C. Tujuan Penelitian

Berdasarkan permasalahan yang disebut di atas, maka tujuan yang hendak dicapai dalam penelitian ini adalah :

1. Untuk mengetahui Majelis Pengawas Notaris merupakan lembaga administrasi negara.

2. Untuk mengetahui keputusan majelis pengawas notaris dapat dikatakan merupakan bagian dari objek sengketa Tata Usaha Negara.

3. Untuk mengetahui upaya hukum administrasi yang dilakukan notaris terhadap sanksi menurut undang No. 2 Tahun 2014 perubahan atas Undang-undang No. 30 tahun 2004 tentang Jabatan Notaris.

D. Manfaat Penelitian

Hasil penelitian ini dapat memberikan manfaat baik secara Teoritis maupun secara Praktis dibidang hukum kenotariatan, dan hukum Administrasi terkhususnya tentang upaya hukum administrasi.

1. Secara Teoritis

Hasil Penelitian ini diharapkan dapat memberikan manfaat berupa:

a. Menambah khasanah ilmu Hukum administrasi dan Hukum Kenotariatan.

b. Memberi bahan masukan dan/atau dapat dijadikan sebagai bahan kajian lebih lanjut untuk melahirkan berbagai konsep keilmuan yang dapat memberikan andil bagi perkembangan ilmu pengetahuan hukum administrasi khususnya upaya hukum administrasi.

2. Secara Praktis

Hasil penelitian ini diharapkan dapat memberikan manfaat berupa:

a. Manfaat yang sebesar-besarnya bagi para praktisi hukum khususnya bagi para Notaris sehubungan dengan upaya hukum administrasi.
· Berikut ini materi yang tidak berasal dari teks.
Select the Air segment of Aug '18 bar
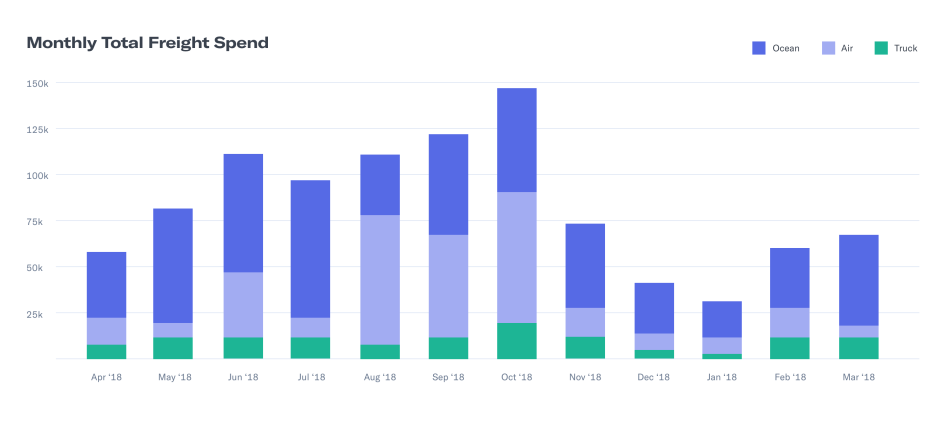Viewport: 947px width, 421px height. coord(379,279)
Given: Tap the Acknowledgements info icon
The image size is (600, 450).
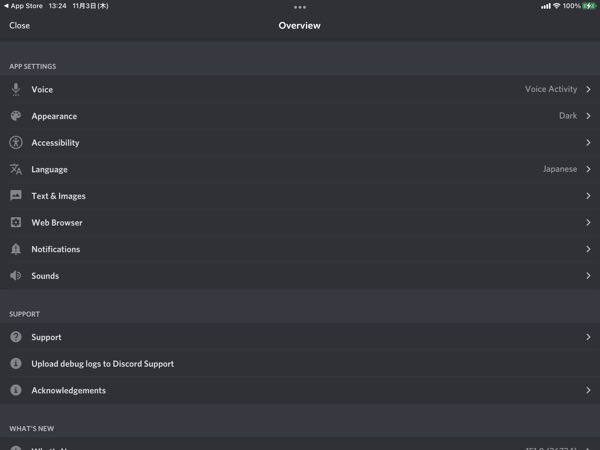Looking at the screenshot, I should (16, 390).
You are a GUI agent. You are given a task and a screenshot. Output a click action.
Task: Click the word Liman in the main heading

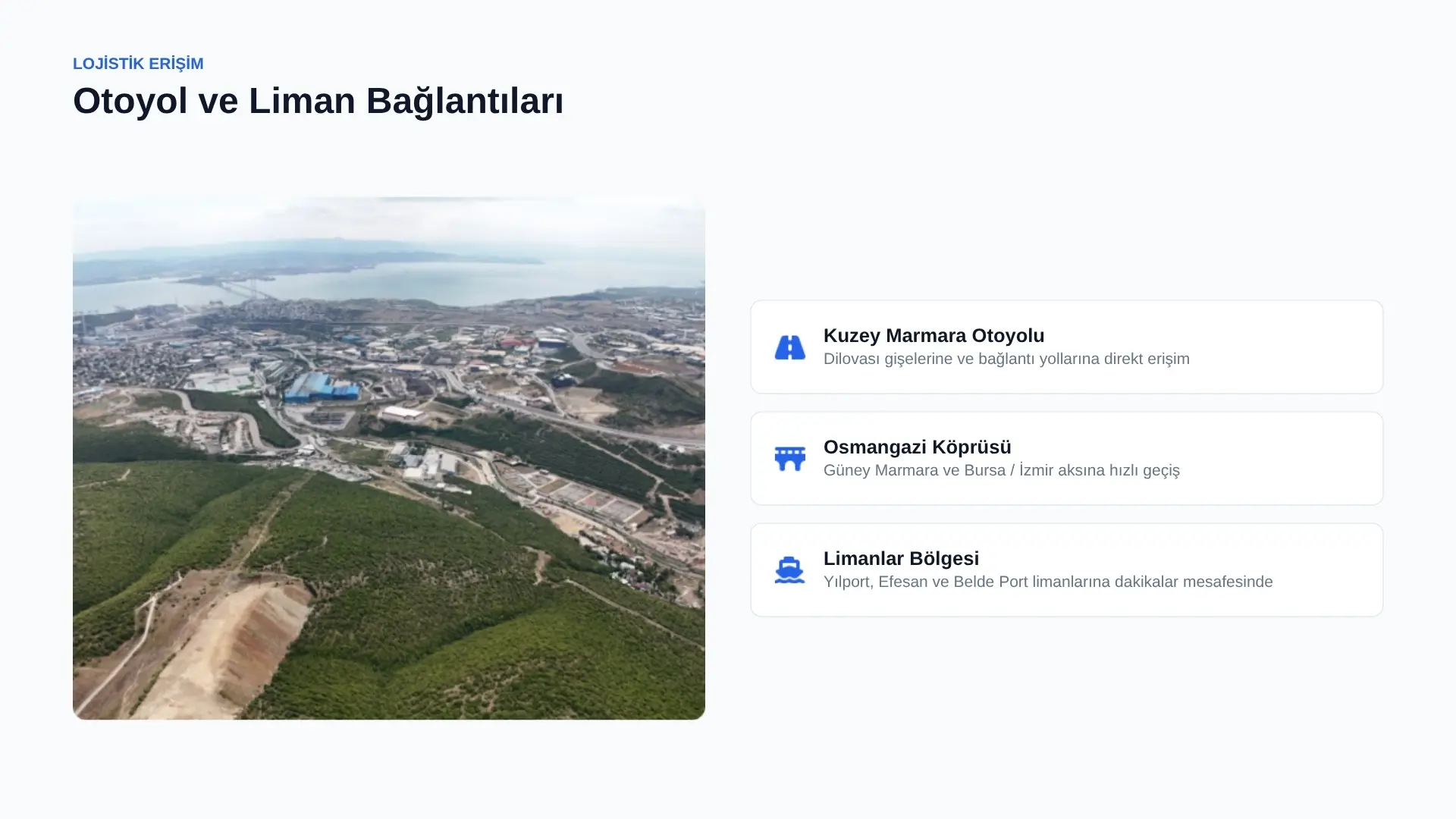tap(302, 101)
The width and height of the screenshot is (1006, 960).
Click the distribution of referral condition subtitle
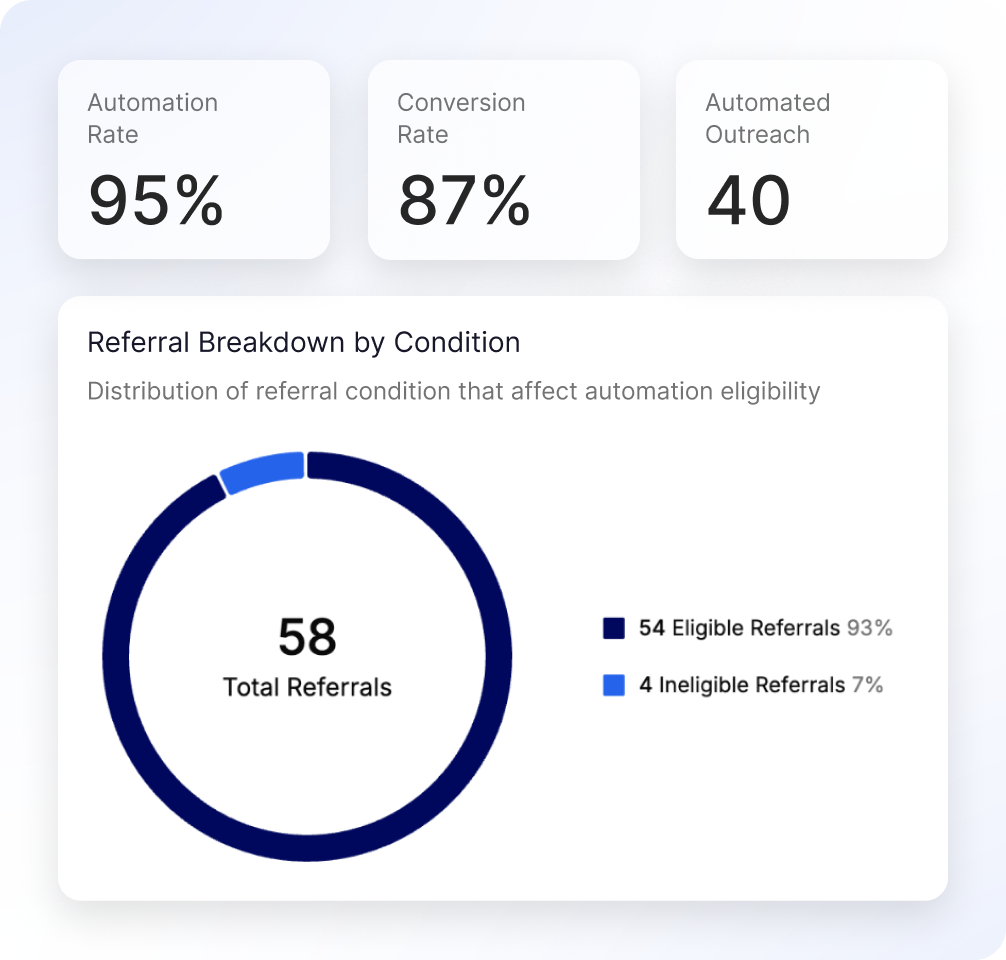(x=454, y=391)
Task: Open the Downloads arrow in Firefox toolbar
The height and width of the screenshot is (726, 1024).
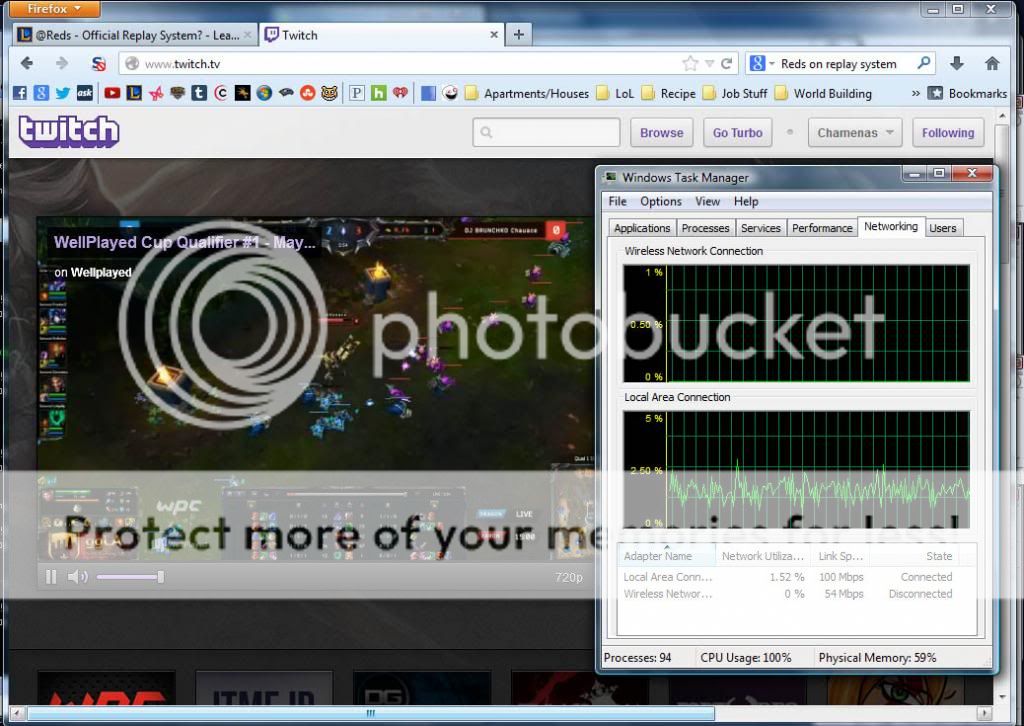Action: click(x=957, y=64)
b. Mengungkap masalah-masalah yang timbul dan/atau muncul dalam lapangan hukum dan masyarakat serta memberikan solusinya sehubungan dengan upaya hukum administrasi yang dapat dilakukan notaris.

E. Keaslian Penelitian

Berdasarkan hasil penelusuran kepustakaan di lingkungan Universitas Sumatera Utara khususnya di lingkungan Sekolah Pasca Sarjana Magister Kenotariatan Sumatera Utara menunjukkan bahwa penelitian dengan judul ini belum pernah dilakukan. Akan tetapi ditemukan beberapa judul tesis yang berhubungan dengan topik dalam tesis ini di antara lain:

1. T. Muzakkar, Nim. 067011095, dengan judul Perbandingan Peranan Dewan Pengawas Notaris Dalam Melakukan Pengawasan Setelah Dikeluarkannya Undang-Undang No. 30 Tahun 2004.

Rumusan Masalah:

a. Bagaimanalah pengawas melakukan pengawasan bagi Notaris dalam pelaksanaan tugasnya sebelum berlakunya Undang-Undang Nomor 30 Tahun 2004?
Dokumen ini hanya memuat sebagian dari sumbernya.